Still from Dead Poet Society, 1989, 128 min.

Still from Dead Poet Society, 1989, 128 min.

Why does Dark Academia keep coming back? The truth is, it never went away. It’s been a thing since the gothic/romantic novels of Edgeworth and Goethe, which were not only “romantic” as in providing feels, but Romantic with a capital R (one of the few aesthetic fandoms to be capitalized), their Sturm and Drang attitude (like Kant, also hot in the 1790s) signalling rebellion. Its current iteration coalesced, along with most other aesthetics, in lockdown, when enough people had time to think, not about how things are, but how things could be.

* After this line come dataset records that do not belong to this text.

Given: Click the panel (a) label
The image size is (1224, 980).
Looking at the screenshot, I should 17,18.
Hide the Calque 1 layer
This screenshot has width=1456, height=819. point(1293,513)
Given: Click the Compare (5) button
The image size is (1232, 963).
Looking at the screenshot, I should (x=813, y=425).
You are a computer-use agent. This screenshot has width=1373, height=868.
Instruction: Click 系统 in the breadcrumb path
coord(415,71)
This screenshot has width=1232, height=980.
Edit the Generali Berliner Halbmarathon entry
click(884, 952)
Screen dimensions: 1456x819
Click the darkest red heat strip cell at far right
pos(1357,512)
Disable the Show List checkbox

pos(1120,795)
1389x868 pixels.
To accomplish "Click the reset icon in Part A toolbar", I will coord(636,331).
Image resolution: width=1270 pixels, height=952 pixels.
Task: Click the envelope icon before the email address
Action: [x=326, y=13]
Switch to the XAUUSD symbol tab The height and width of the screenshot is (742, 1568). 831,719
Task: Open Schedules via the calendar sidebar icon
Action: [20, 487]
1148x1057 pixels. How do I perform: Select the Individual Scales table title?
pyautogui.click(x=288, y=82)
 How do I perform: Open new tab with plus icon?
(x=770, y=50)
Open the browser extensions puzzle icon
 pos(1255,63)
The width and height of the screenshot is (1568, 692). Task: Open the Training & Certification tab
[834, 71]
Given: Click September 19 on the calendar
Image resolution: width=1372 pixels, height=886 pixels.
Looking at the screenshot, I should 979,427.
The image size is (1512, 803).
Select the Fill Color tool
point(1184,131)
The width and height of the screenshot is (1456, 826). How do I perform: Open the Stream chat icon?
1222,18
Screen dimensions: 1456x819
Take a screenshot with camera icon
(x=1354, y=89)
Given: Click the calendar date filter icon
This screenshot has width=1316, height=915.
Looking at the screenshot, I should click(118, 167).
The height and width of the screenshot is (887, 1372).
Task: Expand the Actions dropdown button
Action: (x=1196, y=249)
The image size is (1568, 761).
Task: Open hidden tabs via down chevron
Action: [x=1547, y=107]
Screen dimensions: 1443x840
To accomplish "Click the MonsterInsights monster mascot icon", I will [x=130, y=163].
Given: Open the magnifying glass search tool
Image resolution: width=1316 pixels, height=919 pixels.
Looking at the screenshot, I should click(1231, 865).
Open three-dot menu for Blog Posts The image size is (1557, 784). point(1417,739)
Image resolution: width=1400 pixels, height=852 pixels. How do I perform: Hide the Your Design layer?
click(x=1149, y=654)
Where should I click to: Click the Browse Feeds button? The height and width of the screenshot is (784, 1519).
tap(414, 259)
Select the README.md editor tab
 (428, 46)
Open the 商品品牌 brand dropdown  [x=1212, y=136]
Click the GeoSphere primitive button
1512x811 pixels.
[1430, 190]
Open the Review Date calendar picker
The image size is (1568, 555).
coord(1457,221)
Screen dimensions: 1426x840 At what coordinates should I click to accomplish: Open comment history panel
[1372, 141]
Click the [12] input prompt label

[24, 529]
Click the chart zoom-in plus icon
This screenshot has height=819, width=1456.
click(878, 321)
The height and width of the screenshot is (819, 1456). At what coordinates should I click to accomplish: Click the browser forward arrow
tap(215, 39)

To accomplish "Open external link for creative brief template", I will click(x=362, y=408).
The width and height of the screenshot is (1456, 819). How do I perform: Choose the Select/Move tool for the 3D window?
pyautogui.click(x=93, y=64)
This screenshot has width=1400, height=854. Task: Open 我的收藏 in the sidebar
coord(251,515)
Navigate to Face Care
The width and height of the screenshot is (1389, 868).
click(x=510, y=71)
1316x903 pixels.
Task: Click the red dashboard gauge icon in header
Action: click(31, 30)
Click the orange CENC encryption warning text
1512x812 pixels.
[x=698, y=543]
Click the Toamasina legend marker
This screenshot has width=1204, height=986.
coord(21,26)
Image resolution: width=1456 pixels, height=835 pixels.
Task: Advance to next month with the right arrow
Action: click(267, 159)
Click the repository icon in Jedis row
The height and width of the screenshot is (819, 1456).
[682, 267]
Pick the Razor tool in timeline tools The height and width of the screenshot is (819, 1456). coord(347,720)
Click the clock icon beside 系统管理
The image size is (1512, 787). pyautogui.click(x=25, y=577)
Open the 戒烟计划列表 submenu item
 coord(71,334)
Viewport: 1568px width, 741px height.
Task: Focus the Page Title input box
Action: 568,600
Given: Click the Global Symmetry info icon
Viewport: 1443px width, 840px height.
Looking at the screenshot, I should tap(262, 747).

If academia cores romanticize the old-school academy, they are also para-academic venues that function as lively forums for critique. Dark Academia is uncomfortably aware of the difficulties of borrowing a retro aesthetic, accessorized with retro attitudes to sex, gender, class, appearance, ability, and race. Even when these aren’t present, the aesthetic draws on sources that are decidedly male and pale.


Women, girls, non-binary, and queer people drive Aesthetics Wiki. Why would they choose to engage with homophobic, elitist, racist, and misogynist content? Writing yourself back into a narrative that has excluded you can be a tricky process, and capitalism’s Cool Girl invitation to re-invent yourself as “exceptional” within its remit, an exhausting trap.

“Repressive forces don’t stop people from expressing themselves,” wrote the French philosopher Gilles Deleuze in Negotiations (1972–90), “but rather force them to express themselves.” Wiki Aesthetic Fandoms offers an escape route from the self in self-expression. Instead they hijack and remix premade identities, working via temporary, contingent solidarities that might as well have come from reading Judith Butler, Denise Riley, or Eve Kosofsky Sedgwick.

Dark academia aesthetic moodboard

Dark academia aesthetic moodboard

Bella Hadid in the dark academia aesthetic

Bella Hadid in the dark academia aesthetic

Dark academia aesthetic

Dark academia aesthetic. Photo: Svetlana

It’s this elective, aesthetic nature of online identities that gets certain people mad, from left-wingers who see them as a solidarity-splitting bourgeois distraction, to conservatives and the alt-right who just want boys to be boys, girls to be girls, and probably nobody to be on Femboy Fandom Wiki. This kind of “common sense,” as the British race and class theorist Stuart Hall wrote, gets you nowhere fast: “You cannot learn, through common sense, how things are: you can only discover where they fit into the existing scheme of things.” Kant’s sensus communis sounds similar but means something else. It’s all about learning “how things are” communally. Kant used this term to describe for the “feeling” of making aesthetic judgements – as Berlant might have said, having a “feeling of something” – which he described as necessarily social. He would have been at home on Aesthetics Wiki.

If the opposite of being an influencer is being influenced, in the age of “identity capital,” fandom begins to look like a radical act.